DATA FOR THIS TASK:

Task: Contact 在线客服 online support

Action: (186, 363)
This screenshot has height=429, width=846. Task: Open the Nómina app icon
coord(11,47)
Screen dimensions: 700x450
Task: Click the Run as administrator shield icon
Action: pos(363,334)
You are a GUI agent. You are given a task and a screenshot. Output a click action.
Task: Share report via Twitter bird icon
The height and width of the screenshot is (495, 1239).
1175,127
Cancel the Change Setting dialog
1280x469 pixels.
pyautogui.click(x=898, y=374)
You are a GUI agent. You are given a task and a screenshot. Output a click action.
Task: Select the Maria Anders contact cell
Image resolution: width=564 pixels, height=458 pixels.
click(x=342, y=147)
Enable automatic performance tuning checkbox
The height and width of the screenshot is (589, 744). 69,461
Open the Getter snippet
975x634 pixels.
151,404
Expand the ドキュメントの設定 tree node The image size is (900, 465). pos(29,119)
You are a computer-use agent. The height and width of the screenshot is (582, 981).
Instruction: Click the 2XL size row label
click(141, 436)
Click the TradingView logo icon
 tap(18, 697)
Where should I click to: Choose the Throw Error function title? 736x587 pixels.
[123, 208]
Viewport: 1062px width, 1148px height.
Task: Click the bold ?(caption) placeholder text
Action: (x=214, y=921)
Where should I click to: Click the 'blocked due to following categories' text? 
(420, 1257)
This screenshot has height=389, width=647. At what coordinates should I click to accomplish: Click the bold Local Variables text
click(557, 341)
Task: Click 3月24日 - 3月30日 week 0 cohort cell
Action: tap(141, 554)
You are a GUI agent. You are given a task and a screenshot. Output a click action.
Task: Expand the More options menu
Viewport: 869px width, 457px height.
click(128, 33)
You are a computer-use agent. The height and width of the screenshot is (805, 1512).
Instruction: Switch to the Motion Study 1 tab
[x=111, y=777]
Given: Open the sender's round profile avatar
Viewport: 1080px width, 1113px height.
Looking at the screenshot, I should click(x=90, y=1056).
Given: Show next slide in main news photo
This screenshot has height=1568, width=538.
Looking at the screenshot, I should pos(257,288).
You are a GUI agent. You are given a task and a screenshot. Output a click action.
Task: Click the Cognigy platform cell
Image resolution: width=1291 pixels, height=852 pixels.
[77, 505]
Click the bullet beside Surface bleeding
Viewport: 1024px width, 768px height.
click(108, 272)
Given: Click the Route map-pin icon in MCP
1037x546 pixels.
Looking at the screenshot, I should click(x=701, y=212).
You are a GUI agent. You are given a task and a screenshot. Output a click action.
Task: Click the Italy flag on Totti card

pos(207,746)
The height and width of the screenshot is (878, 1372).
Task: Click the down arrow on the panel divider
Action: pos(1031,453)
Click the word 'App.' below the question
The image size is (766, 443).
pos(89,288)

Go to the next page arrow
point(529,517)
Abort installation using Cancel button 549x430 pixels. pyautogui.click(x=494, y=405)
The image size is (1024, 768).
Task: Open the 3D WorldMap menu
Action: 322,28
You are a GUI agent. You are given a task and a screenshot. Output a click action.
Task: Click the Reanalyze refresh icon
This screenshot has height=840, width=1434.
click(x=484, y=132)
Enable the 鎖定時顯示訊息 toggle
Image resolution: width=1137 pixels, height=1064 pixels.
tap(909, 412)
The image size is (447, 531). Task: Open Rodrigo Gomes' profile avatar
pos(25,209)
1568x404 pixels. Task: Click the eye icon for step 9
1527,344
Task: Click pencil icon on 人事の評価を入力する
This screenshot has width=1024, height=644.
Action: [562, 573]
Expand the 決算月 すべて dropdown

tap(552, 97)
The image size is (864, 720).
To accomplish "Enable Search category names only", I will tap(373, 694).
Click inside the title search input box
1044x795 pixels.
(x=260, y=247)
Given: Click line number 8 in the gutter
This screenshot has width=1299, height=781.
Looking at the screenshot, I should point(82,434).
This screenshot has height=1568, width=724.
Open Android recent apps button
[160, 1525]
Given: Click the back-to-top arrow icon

TASK PROMPT: Beginning with the line containing "Instruction: Click the 2XL size row label" in the material above, copy every line exactly until you have copied the line containing "Task: Click the Cognigy platform cell".

YOUR SOLUTION:
Instruction: Click the 2XL size row label
click(141, 436)
Click the TradingView logo icon
 tap(18, 697)
Where should I click to: Choose the Throw Error function title? 736x587 pixels.
[123, 208]
Viewport: 1062px width, 1148px height.
Task: Click the bold ?(caption) placeholder text
Action: (x=214, y=921)
Where should I click to: Click the 'blocked due to following categories' text? 
(420, 1257)
This screenshot has height=389, width=647. At what coordinates should I click to accomplish: Click the bold Local Variables text
click(557, 341)
Task: Click 3月24日 - 3月30日 week 0 cohort cell
Action: tap(141, 554)
You are a GUI agent. You are given a task and a screenshot. Output a click action.
Task: Expand the More options menu
Viewport: 869px width, 457px height.
click(128, 33)
You are a computer-use agent. The height and width of the screenshot is (805, 1512).
Instruction: Switch to the Motion Study 1 tab
[x=111, y=777]
Given: Open the sender's round profile avatar
Viewport: 1080px width, 1113px height.
Looking at the screenshot, I should click(x=90, y=1056).
Given: Show next slide in main news photo
This screenshot has height=1568, width=538.
Looking at the screenshot, I should pos(257,288).
You are a GUI agent. You are given a task and a screenshot. Output a click action.
Task: Click the Cognigy platform cell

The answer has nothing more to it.